We’re three years into the pandemic and while the nation seems to be returning to a semblance of normalcy as mask mandates are lifted and a majority of states have over half their population vaccinated, it seems there is still much to learn from the jail and prison system. Since COVID-19 embedded itself into our lives, lawmakers across the country—and specifically in Texas—have failed to reduce prison and jail populations enough to slow down the spread of the virus.

In fact, prison and jail populations are continuing to increase despite facilities reaching maximum occupation, causing incarcerated people to get sick and die at disproportionate rates when compared to the general public, according to the Prison Policy Initiative.

So, as the rest of the nation moves on from the harrowing phenomenon of infection and death that came with the coronavirus, let us reflect on the current state of affairs as it concerns the prison and jail system. Without sufficient policies, people will continue to die needlessly, either alone in isolation without access to adequate resources or too close for comfort next to another inmate from overcrowding.

This is the pandemic in the American incarceration system.

Current Jail and Prison Policies for COVID-19 in Texas

Navigating the current landscape of incarceration policies and practices can be a bit of a confusing nightmare for most people if they’re not judges, lawyers, jail or prison officers, wardens…the list goes on. That’s why it’s imperative you take a look at the current guides for incarceration by visiting the Texas government website here.

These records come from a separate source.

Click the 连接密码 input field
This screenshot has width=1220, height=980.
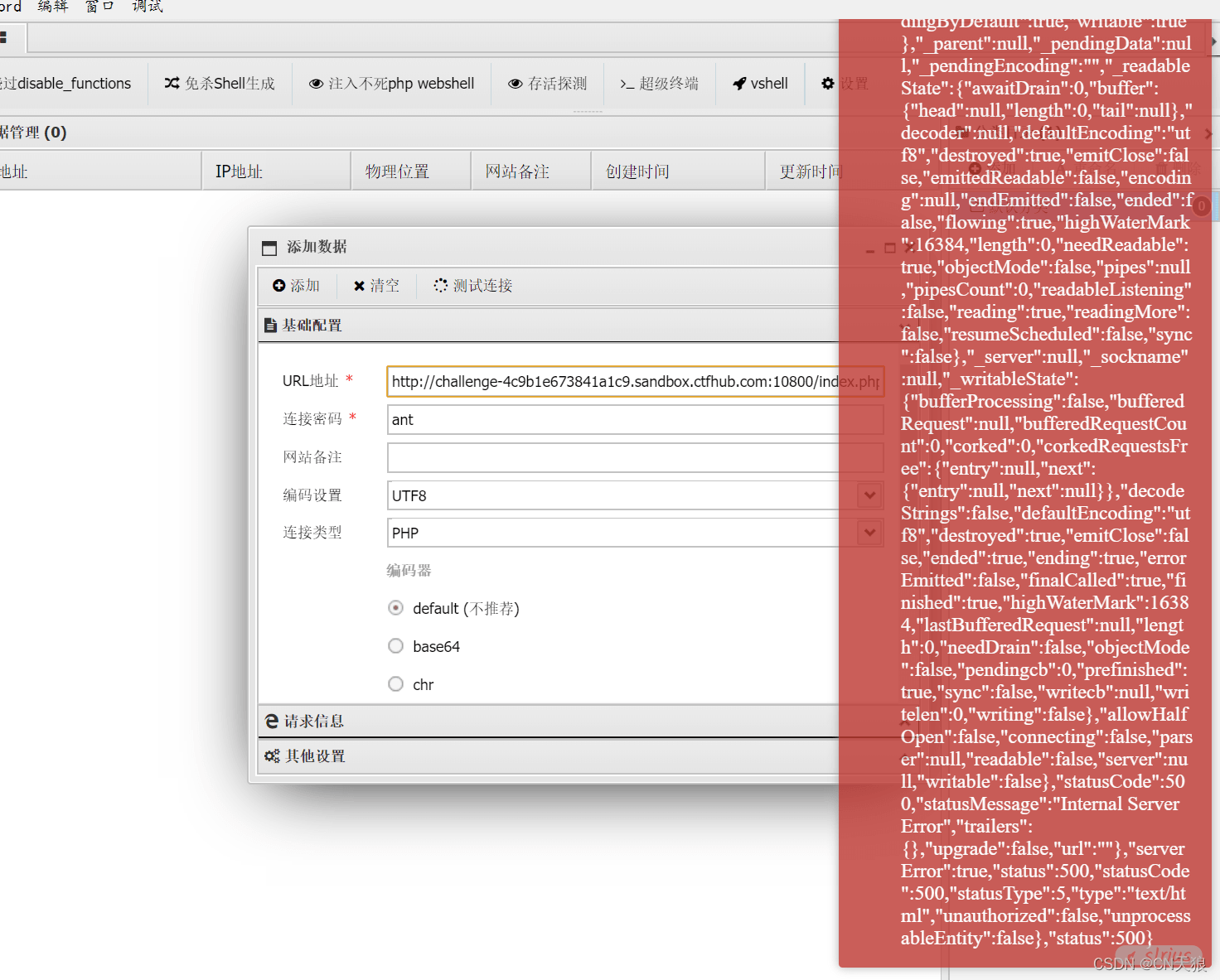pyautogui.click(x=613, y=420)
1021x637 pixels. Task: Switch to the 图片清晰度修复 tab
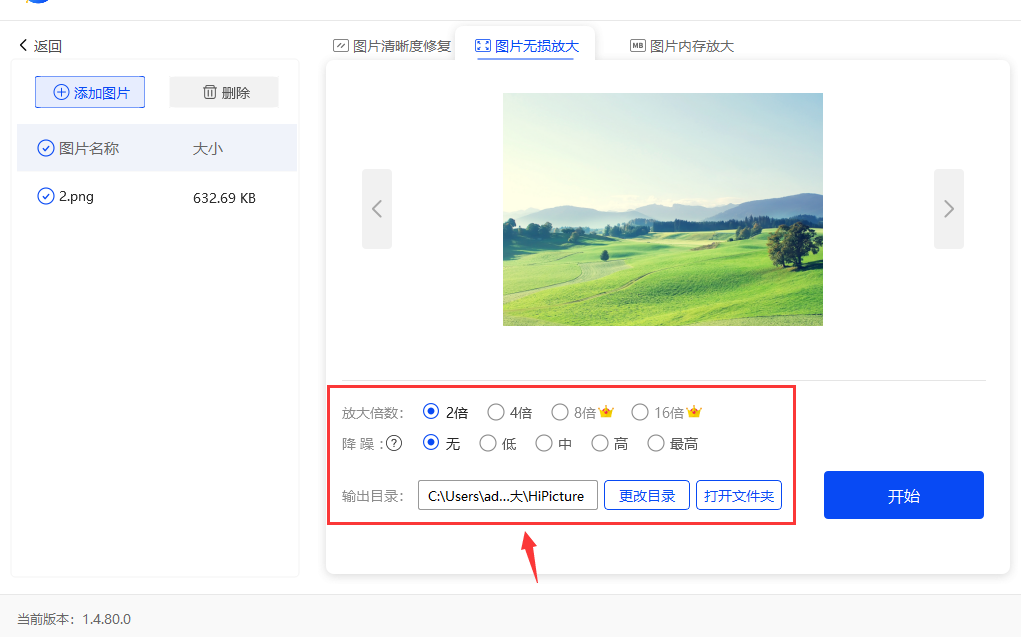coord(392,45)

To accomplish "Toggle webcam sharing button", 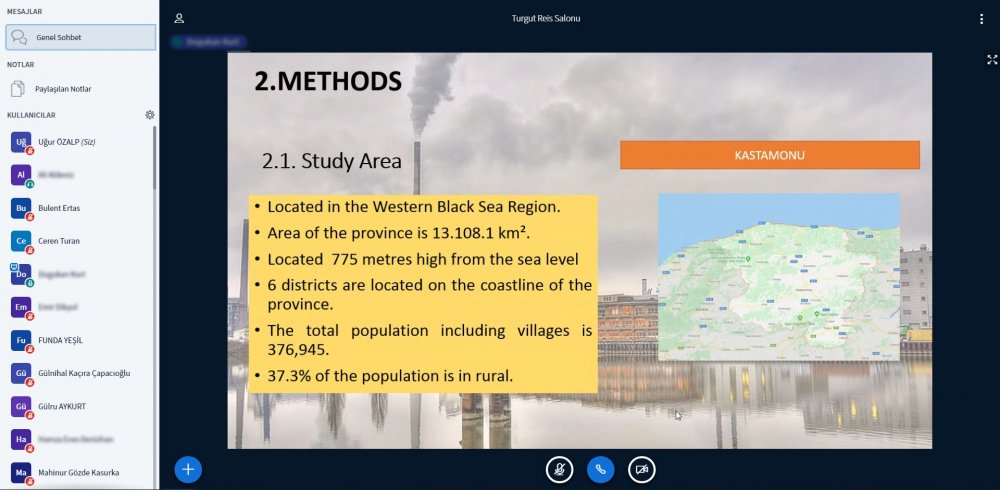I will click(642, 469).
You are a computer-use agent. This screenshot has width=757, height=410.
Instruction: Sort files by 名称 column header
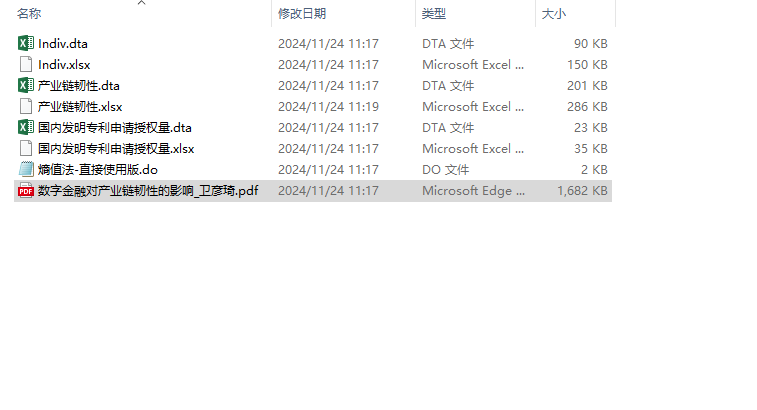click(x=30, y=14)
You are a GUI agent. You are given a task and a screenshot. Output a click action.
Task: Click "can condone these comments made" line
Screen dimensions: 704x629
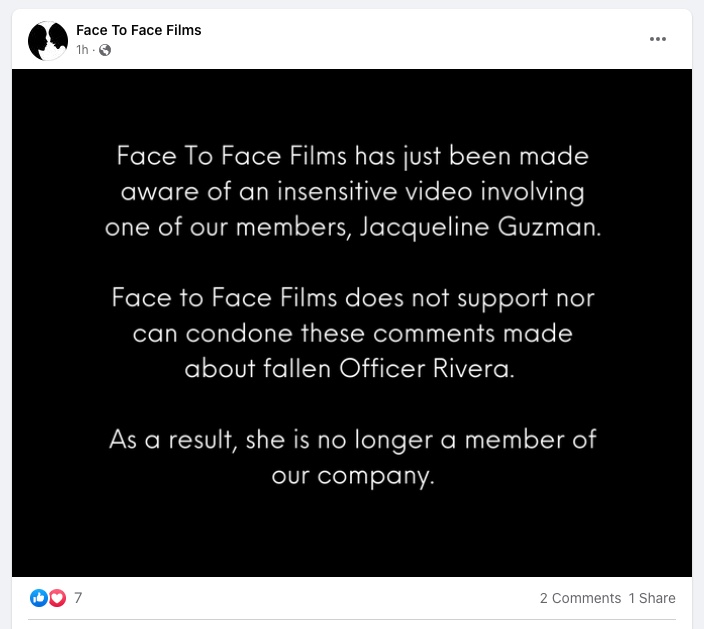[352, 333]
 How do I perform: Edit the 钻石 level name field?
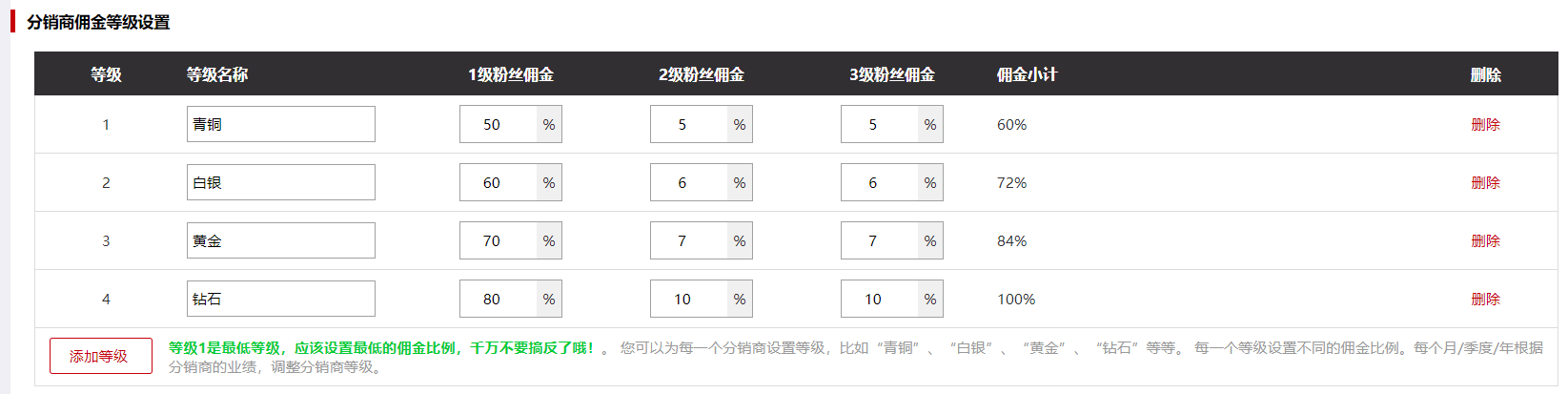pyautogui.click(x=280, y=299)
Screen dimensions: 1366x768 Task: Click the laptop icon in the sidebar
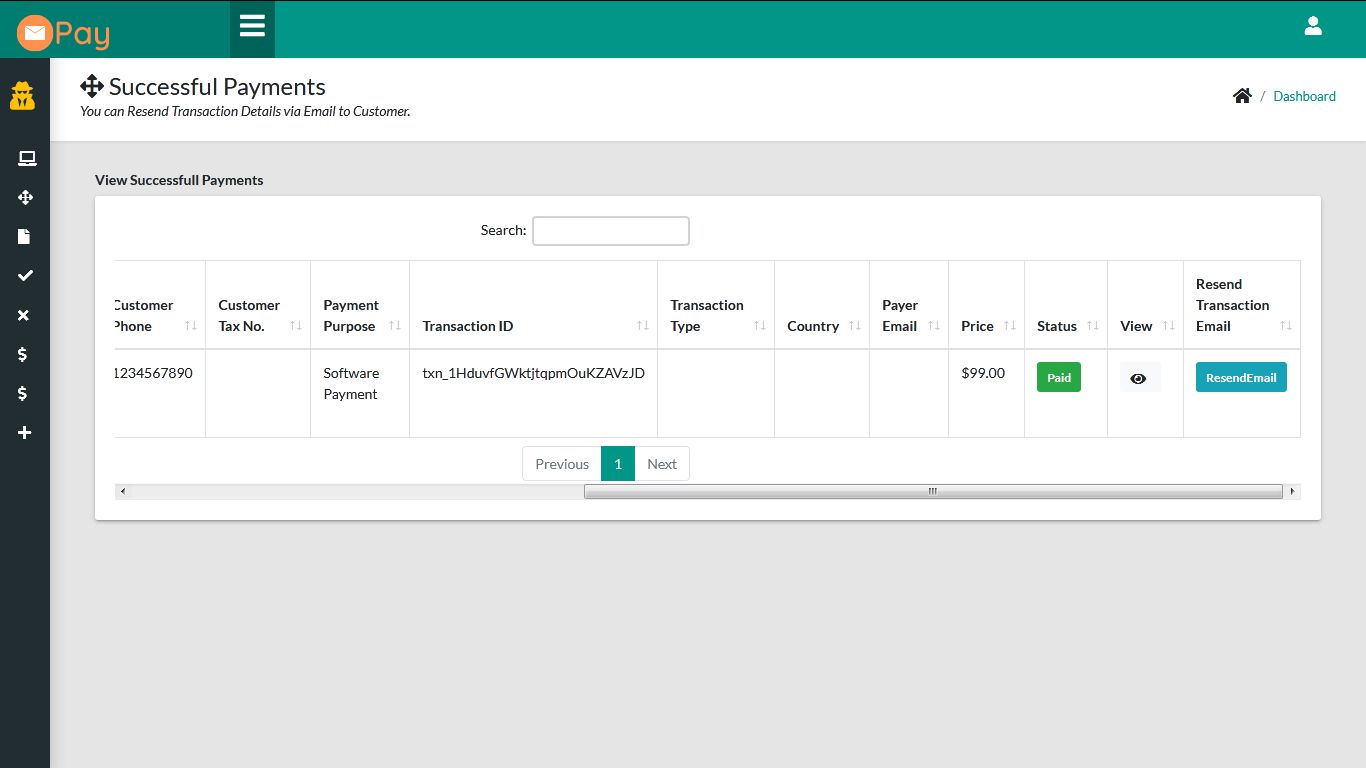[x=26, y=158]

Before March of 2021, Governor Greg Abbott prohibited in-person visitation at jails. Afterward, the Texas Commission on Jail Standards issued their policy that counties make an in-person visitation plan that should be submitted to the commission for approval, which could take an undetermined amount of time. Around the same time, the Texas Department of Criminal Justice allowed in-person visits to resume at all their units in the state as long as registration was made over the phone for face-to-face visits.

At the federal level, visitation was suspended when the pandemic began, but today inmates may have social visits with restrictions.

Visitation is important for inmate morale and the human need to socialize and connect with family or friends. Being isolated from life as they knew it as a result of their alleged or convicted criminal behavior can take a major hit to their mental and physical health.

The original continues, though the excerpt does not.